Friday, 16 February, 2024
Fed’s Barr Says Regulators Eyeing CRE Risk, Downgrade More Banks
Fed’s Barr Says Regulators Eyeing CRE Risk, Downgrade More Banks
- Fed asking if lenders have done enough to brace for bad loans
- Central bank steps up pace of issuing findings and downgrades
By Katanga Johnson
(Bloomberg) — US regulators are “closely focused” on risks in commercial real estate loans, and have stepped up downgrades of lenders’ supervisory ratings amid new strains on their finances, according to the Federal Reserve’s chief bank watchdog.
Supervisors are looking at what banks are doing to mitigate potential losses, how they are reporting risks to their boards and senior management, and whether they have enough reserves and capital to handle CRE loan losses, said Michael Barr, the Fed’s vice chair for supervision, in prepared remarks Friday at Columbia University in New York.

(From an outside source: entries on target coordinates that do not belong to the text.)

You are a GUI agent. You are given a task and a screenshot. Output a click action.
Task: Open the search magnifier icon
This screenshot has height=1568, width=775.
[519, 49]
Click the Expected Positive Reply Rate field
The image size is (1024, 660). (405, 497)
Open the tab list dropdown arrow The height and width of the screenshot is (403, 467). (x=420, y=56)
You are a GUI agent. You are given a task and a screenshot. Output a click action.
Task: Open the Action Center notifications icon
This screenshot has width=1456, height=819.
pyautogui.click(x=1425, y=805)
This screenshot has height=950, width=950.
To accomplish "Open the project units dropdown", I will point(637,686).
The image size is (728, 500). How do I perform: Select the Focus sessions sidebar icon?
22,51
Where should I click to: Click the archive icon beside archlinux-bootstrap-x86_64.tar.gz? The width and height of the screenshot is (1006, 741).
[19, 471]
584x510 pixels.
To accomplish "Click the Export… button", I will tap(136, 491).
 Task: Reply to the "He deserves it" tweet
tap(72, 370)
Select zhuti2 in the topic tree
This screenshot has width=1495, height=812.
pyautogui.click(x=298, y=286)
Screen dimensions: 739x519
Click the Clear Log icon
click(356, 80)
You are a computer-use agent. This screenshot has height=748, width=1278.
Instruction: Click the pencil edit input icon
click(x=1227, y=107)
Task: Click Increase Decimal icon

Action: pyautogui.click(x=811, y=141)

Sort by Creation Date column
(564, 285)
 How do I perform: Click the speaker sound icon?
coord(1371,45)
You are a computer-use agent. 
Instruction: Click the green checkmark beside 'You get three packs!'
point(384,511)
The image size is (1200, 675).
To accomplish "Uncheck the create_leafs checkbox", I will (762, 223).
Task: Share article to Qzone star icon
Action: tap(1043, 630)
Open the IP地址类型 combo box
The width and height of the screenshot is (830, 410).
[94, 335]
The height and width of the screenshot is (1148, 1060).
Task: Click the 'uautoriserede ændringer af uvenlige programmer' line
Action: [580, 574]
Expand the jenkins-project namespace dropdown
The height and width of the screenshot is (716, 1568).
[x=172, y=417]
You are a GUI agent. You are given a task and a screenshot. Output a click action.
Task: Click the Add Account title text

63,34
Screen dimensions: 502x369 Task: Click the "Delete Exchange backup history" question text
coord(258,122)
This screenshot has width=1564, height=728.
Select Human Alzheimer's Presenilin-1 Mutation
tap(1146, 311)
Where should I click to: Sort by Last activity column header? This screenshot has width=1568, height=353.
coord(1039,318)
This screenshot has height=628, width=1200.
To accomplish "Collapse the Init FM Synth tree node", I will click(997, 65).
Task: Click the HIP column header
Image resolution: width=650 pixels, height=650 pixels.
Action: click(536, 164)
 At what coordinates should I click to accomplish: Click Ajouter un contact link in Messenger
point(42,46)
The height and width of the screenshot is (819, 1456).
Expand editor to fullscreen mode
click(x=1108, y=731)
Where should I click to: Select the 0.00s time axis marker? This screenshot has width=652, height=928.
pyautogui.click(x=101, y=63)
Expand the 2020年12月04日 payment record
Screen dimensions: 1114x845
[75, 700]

Regulators are looking to improve supervision after turmoil that felled three big regional lenders a year ago, while preparing a new round of international standards that has faced pushback from the industry. With more office and apartment buildings headed for distress, the central bank issued guidelines on Thursday for its annual stress tests that put extra emphasis on identifying risks in commercial property.
Read More: Fed Expands Calamities for Banks in Annual Stress Test After SVB
Barr cited concern about the impact on banks from the changing economic, interest-rate and financial environment.
“Because of the heightened risk environment and heightened supervisory attention, the Federal Reserve has issued more supervisory findings and downgraded firms’ supervisory ratings at a higher rate in the past year,” Barr said in his remarks. “In addition, we have increased our issuance of enforcement actions.”
Barr’s efforts to tighten scrutiny come after the Fed faced criticism by its inspector general in the wake of the failure of Silicon Valley Bank a year ago. Supervisors’ mid-size bank examination approach as applied to SVB “did not evolve with SVB’s growth and increased complexity,” and did not effectively transition the firm to the large bank examination process, according to the inspector general office.
The Fed has also faced criticisms for the number of exits of bank examiners and other woes with front-line supervisory staff.